Anche se dal punto di vista liturgico questo è un periodo di importanti e intense celebrazioni, come l'Ascensione, la Pentecoste, la Santissima Trinità, il Corpo e Sangue del Signore, il Sacro Cuore di Gesù, senza dimenticare le prime Comunioni e le Cresime, tuttavia sul finire del mese generalmente si sospendono la catechesi dei ragazzi e gli incontri ordinari di altri gruppi parrocchiali. Indubbiamente è anche il tempo di guardare all'immediato futuro per mettere in cantiere le attività estive, che in certi casi impegnano e gravano più di quelle ordinarie.
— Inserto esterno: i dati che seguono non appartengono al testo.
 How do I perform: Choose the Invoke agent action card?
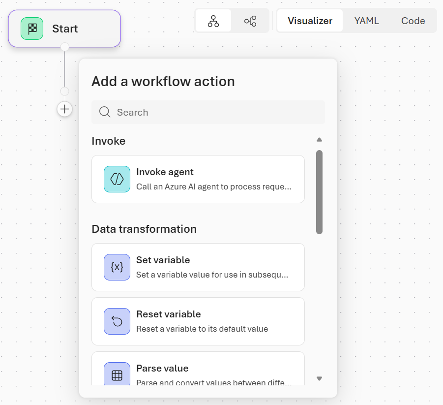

Accanto a tutto questo però non può mancare un vivo richiamo a non trascurare la fede e la vita spirituale, che sono alimentate, in particolare in questo mese, dalle preghiere pubbliche e private alla Vergine Maria.
Pregare e lavorare non è solo il motto di San Benedetto ma anche di ogni buon cristiano che sa bilanciare insieme in equilibrio vita spirituale e attività pratiche.
La stessa vita terrena di Cristo correva sul binario dell'isolamento in preghiera e della predicazione in mezzo al popolo di Israele. Tutto ciò che riguarda la vita parrocchiale di questo periodo è certamente importante ma deve essere rapportato a valori più grandi e confrontato con chi dà senso e compimento al lavoro umano. Il mese di maggio significa anche questo.
La Madre di Dio, che è pure lei creatura, ha messo se stessa e il suo agire nelle mani del Padre, anche quando ciò risultava incomprensibile o doloroso per lei. Perciò, oltre a invocarla come mediatrice e avvocata, è anche necessario imitare Maria, il che è assai più impegnativo.
La pace nel mondo, la Chiesa universale e la dignità della vita umana sono tre validi motivi perché la preghiera nel mese di maggio, come ricordava Paolo VI, sia curata e favorita.
Ma tale preghiera ha anche lo scopo di rendere i cristiani più simili a Maria e di incarnare in essi l'esempio mirabile della santa Vergine. Lei è infatti modello di creatura contemplativa e meditativa ma anche attiva e sollecita nei confronti della parente Elisabetta.
Questo semplice spirito e queste umili riflessioni, provocate dalla cinquantenaria enciclica Mense Maio, ancora così attuale, come attuale e profondo è l'intero insegnamento magisteriale di papa Paolo VI, diano a questo vicariato e alle sue parrocchie il giusto incoraggiamento e le utili indicazioni per un proficuo mese mariano e per un felice completamento dell'anno pastorale.